MG2033 commented 6 years ago

The interrupt is perfectly fine. However, because it starts from zero again after interrupting it, that gives us a lead. I'll run the training myself again and tell you what I got.

MG2033 commented 6 years ago

There was a bug in the model saver. I have fixed it. You should be able to run properly now. Thank you for pointing that out.

If there are any more issues. Feel free to tell me.

ahsteven commented 6 years ago

Hi Mostapha, I trained for 1 million itterations and the results were good. However, it through an error when it went into the testing loop immediately following training. I can restart the program and just run the testing just fine.

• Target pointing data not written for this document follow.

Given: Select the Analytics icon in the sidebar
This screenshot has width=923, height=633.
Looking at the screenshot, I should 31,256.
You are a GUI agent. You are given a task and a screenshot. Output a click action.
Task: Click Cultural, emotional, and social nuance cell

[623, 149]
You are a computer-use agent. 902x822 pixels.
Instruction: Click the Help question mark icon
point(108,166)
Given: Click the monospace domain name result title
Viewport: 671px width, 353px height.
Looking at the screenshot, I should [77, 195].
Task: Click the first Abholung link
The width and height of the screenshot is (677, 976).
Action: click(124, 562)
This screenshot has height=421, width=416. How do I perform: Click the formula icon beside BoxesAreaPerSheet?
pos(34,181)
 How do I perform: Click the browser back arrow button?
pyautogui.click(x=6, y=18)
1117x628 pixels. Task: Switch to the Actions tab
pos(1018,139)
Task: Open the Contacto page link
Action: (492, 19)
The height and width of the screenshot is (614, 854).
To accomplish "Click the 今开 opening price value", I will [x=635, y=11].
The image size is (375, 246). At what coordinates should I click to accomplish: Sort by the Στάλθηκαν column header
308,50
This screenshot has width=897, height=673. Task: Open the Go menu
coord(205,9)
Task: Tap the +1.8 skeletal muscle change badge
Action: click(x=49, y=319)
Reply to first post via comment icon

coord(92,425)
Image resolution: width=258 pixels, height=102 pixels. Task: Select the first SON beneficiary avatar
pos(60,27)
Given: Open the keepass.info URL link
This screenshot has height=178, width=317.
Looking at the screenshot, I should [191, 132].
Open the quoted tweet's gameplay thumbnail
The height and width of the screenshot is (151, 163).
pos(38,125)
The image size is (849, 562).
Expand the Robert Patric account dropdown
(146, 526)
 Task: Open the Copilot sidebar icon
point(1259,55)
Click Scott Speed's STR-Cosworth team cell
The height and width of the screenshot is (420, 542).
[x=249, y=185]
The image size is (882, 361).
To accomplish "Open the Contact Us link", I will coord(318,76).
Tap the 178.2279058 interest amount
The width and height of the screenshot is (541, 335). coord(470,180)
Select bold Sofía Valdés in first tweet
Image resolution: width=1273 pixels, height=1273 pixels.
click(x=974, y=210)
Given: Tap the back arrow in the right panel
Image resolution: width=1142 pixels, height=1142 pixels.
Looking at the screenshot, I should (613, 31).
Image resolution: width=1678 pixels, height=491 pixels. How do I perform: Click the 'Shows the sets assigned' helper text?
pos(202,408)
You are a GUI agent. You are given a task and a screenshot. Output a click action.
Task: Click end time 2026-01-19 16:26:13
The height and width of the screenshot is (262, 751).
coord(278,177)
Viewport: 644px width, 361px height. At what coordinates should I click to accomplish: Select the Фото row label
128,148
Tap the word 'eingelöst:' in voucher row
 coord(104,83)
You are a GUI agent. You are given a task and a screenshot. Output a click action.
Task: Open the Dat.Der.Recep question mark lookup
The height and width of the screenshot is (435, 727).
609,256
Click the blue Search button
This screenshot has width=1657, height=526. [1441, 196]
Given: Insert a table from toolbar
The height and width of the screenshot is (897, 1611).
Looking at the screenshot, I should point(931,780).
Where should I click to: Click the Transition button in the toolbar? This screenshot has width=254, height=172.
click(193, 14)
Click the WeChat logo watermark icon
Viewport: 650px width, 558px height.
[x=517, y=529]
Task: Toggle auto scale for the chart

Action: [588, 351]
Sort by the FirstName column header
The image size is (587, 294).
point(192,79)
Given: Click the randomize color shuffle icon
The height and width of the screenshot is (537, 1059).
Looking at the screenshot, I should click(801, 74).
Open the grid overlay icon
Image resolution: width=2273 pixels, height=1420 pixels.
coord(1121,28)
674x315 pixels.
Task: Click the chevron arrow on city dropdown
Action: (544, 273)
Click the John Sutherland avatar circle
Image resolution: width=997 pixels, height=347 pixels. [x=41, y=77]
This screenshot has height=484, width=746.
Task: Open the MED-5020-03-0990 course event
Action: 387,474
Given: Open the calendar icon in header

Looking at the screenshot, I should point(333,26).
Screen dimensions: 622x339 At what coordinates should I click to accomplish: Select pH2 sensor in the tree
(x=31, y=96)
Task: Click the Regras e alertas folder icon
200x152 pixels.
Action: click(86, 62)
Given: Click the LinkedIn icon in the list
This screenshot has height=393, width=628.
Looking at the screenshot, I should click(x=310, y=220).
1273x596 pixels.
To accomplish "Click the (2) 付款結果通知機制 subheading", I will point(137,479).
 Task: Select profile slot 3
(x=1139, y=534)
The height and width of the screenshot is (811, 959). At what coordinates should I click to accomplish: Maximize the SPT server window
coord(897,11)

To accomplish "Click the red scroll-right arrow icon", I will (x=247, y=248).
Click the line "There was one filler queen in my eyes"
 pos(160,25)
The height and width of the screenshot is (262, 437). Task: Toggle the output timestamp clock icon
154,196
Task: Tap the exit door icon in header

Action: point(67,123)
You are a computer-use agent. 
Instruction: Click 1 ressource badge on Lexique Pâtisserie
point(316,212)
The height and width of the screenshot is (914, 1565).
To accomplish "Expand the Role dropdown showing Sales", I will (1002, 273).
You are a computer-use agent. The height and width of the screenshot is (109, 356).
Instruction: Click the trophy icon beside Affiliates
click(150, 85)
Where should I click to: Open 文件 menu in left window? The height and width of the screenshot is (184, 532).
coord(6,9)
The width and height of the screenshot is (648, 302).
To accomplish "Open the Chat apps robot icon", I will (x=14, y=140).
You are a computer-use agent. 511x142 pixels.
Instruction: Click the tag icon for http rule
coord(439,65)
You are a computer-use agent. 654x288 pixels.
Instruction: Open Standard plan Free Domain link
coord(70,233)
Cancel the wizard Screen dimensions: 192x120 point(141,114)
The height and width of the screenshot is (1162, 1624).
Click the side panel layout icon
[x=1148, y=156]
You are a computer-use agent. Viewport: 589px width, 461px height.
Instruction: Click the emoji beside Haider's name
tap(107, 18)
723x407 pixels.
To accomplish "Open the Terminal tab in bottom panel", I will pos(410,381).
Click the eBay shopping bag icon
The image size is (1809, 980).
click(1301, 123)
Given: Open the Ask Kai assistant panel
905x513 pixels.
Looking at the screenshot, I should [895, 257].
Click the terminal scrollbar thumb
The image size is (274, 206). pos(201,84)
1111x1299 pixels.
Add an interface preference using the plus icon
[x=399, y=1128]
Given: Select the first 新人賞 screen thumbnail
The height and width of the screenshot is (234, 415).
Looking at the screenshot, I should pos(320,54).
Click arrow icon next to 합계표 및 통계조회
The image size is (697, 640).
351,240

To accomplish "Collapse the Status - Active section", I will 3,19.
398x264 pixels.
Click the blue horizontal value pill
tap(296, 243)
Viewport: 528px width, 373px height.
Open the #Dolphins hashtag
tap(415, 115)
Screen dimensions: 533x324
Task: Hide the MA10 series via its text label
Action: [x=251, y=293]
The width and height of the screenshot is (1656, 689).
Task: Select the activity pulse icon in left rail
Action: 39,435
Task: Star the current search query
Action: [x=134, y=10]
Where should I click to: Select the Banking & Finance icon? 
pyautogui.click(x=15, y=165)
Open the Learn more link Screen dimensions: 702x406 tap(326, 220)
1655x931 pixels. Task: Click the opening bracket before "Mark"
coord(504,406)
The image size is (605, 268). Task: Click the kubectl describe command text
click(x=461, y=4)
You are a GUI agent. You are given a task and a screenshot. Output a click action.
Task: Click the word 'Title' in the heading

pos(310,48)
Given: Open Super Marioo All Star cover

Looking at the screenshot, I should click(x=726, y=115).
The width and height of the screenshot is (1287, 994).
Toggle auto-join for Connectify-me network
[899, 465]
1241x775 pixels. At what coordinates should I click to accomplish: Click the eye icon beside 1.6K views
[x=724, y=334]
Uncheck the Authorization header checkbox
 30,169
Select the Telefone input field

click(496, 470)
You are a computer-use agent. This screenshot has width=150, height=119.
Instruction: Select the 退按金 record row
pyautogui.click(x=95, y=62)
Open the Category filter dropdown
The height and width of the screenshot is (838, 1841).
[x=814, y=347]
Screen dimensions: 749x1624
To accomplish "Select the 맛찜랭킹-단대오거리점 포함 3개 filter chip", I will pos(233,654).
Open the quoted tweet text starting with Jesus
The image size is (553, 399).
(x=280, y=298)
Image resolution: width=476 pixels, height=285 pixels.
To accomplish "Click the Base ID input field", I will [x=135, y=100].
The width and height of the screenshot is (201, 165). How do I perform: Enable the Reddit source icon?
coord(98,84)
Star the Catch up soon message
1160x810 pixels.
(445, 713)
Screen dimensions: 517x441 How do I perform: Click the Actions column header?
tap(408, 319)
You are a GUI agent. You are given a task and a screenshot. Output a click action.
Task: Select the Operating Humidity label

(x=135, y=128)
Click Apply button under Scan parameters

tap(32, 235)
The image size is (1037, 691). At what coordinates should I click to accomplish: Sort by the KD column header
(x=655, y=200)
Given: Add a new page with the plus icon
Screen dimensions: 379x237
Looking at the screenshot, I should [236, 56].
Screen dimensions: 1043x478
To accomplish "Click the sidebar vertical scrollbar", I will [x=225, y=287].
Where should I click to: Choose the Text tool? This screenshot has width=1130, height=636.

100%|██████████████████████████████| 1000000/1000000 [10:37:08<00:00, 26.16it/s]Iteration:1000000 - loss: 0.000770 - policy_entropy: 1.212680 - fps: 2092.0 Saving model... Model saved 1000001it [10:37:08, 26.16it/s]
WARN: gym.spaces.Box autodetected dtype as <class 'numpy.uint8'>. Please provide explicit dtype. Traceback (most recent call last): File "main.py", line 32, in main() File "main.py", line 28, in main a2c.test(total_timesteps=10000) File "/home/teves/A2C/A2C.py", line 56, in test self.model.build(observation_space_shape, action_space_n) File "/home/teves/A2C/models/model.py", line 97, in build self.init_network() File "/home/teves/A2C/models/model.py", line 67, in init_network is_training=False) File "/home/teves/A2C/models/cnn_policy.py", line 18, in init is_training=is_training) File "/home/teves/A2C/layers.py", line 132, in conv2d initializer=initializer, l2_strength=l2_strength, bias=bias) File "/home/teves/A2C/layers.py", line 29, in conv2d_p w = variable_with_weight_decay(kernel_shape, initializer, l2_strength) File "/home/teves/A2C/layers.py", line 384, in variable_with_weight_decay w = tf.get_variable('weights', kernel_shape, tf.float32, initializer=initializer) File "/home/teves/anaconda3/envs/gym/lib/python3.5/site-packages/tensorflow/python/ops/variable_scope.py", line 1262, in get_variable constraint=constraint) File "/home/teves/anaconda3/envs/gym/lib/python3.5/site-packages/tensorflow/python/ops/variable_scope.py", line 1097, in get_variable constraint=constraint) File "/home/teves/anaconda3/envs/gym/lib/python3.5/site-packages/tensorflow/python/ops/variable_scope.py", line 435, in get_variable constraint=constraint) File "/home/teves/anaconda3/envs/gym/lib/python3.5/site-packages/tensorflow/python/ops/variable_scope.py", line 404, in _true_getter use_resource=use_resource, constraint=constraint) File "/home/teves/anaconda3/envs/gym/lib/python3.5/site-packages/tensorflow/python/ops/variable_scope.py", line 743, in _get_single_variable name, "".join(traceback.format_list(tb)))) ValueError: Variable policy/conv1/weights already exists, disallowed. Did you mean to set reuse=True or reuse=tf.AUTO_REUSE in VarScope? Originally defined at:

File "/home/teves/A2C/layers.py", line 384, in variable_with_weight_decay w = tf.get_variable('weights', kernel_shape, tf.float32, initializer=initializer) File "/home/teves/A2C/layers.py", line 29, in conv2d_p w = variable_with_weight_decay(kernel_shape, initializer, l2_strength) File "/home/teves/A2C/layers.py", line 132, in conv2d initializer=initializer, l2_strength=l2_strength, bias=bias)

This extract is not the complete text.